Research

  • OFFSHORECRACY: A Study of How Offshore Regimes Act Architecturally
  • GRANTEE
    Andrés Jaque & Bart-Jan Polman
    GRANT YEAR
    2020

Panama City as seen from the offices of the law firm Morgan y Morgan, 2018, Costa del Este, Panama City. Photo: Bart-Jan Polman

OFFSHORECRACY studies the emergence of a new socio-territorial architecture that is the result of the growing presence of global offshore regimes. As an architectural invention that originated in the institutions and financial practices of colonial peripheries, it now offers the possibility of cross-jurisdictional affiliations to specific people, networks, and environments—the “offshorecracy.” It mobilizes a heterogenous multitude in a planetary spatial, relational, and temporary enactment that affects a large set of domains ranging from taxation to genetics; from infrastructures to ecosystems; and from buildings to borderlines. At the same time, the dream of an offshore existence is an architectural invention that has fascinated architects from the constructivists to the “radical” groups of the 1960–70s, preparing the way for the mobilization of architecture as a momentous actor in the attempt of global finance to advantageously unground itself, disengaged from the costs of inequality and other planetary social and environmental challenges.

Andrés Jaque holds a doctorate from the Escuela Técnica Superior de Arquitectura de Madrid (ETSAM), was awarded the Heinrich Tessenow Medal by the Alfred Toepfer Stiftung F.V.S., and is a professor of professional practice at Columbia University’s Graduate School of Architecture, Planning and Preservation, where he directs the Advanced Architectural Design program. He works at the intersection of science, politics, and design. Jaque was awarded the Frederick Kiesler Prize for Architecture and the Arts, the Silver Lion at the 14th Venice Architecture Biennale, the Dionisio Hernández Gil Award, and was winner of the MoMA PS1 Young Architects Program (YAP). His work IKEA Disobedients (2011) is the first architectural performance ever included in The Museum of Modern Art’s collection, and is part of a series of inquiries into architecture’s political dimension. Other works include PHANTOM: Mies as Rendered Society (2012–17), in the collection and permanent exhibition of the Art Institute of Chicago; Sales Oddity (2014), and Pornified Homes (2016). Jaque’s books include Superpowers of Scale, Transmaterial Politics (Columbia University Press, 2020); Different Kinds of Water Pouring into a Swimming Pool (REDCAT, 2013); and Everyday Politics (Ediciones de Arquitectura, 2011).

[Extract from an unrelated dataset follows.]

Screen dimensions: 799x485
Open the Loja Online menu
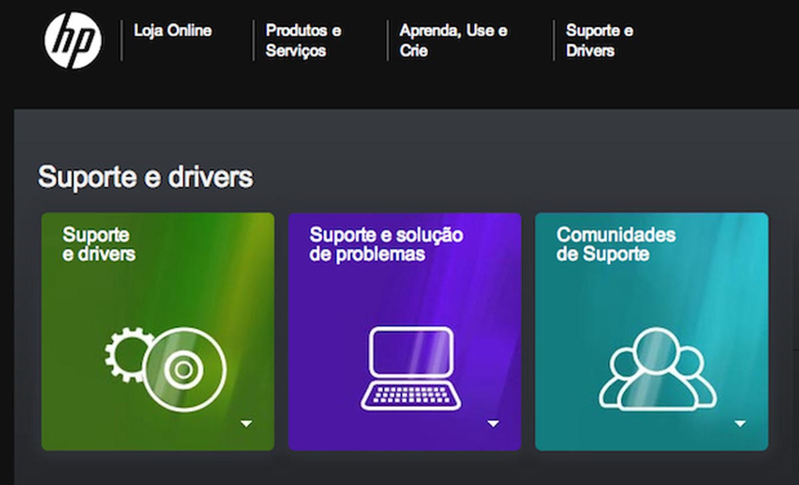[x=172, y=31]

Bart-Jan Polman is an architect, curator, and doctoral candidate at Princeton University. His research focuses on the architecture of the postwar Western-European welfare states in the context of increasingly integrated global markets. He cocurated the Bernard Tschumi retrospective at the Power Station of Art, Shanghai (2016), Liquid La Habana at Princeton University (2018), and was a consulting curatorial research specialist for The Museum of Modern Art in New York (2019–20). Polman holds degrees from Delft University and Columbia University, where he was a Fulbright scholar. He has taught at Princeton University, Columbia University, Delft University, and Pratt Institute. His work has been shown at the Istanbul Design Biennial (2016) and his writing has been published in VOLUME magazine, The Avery Review, and most recently in Sylvia Lavin’s Architecture Itself and Other Postmodernization Effects (Spector Books, 2020) published in conjunction with the exhibition organized by the Canadian Centre for Architecture, Montreal.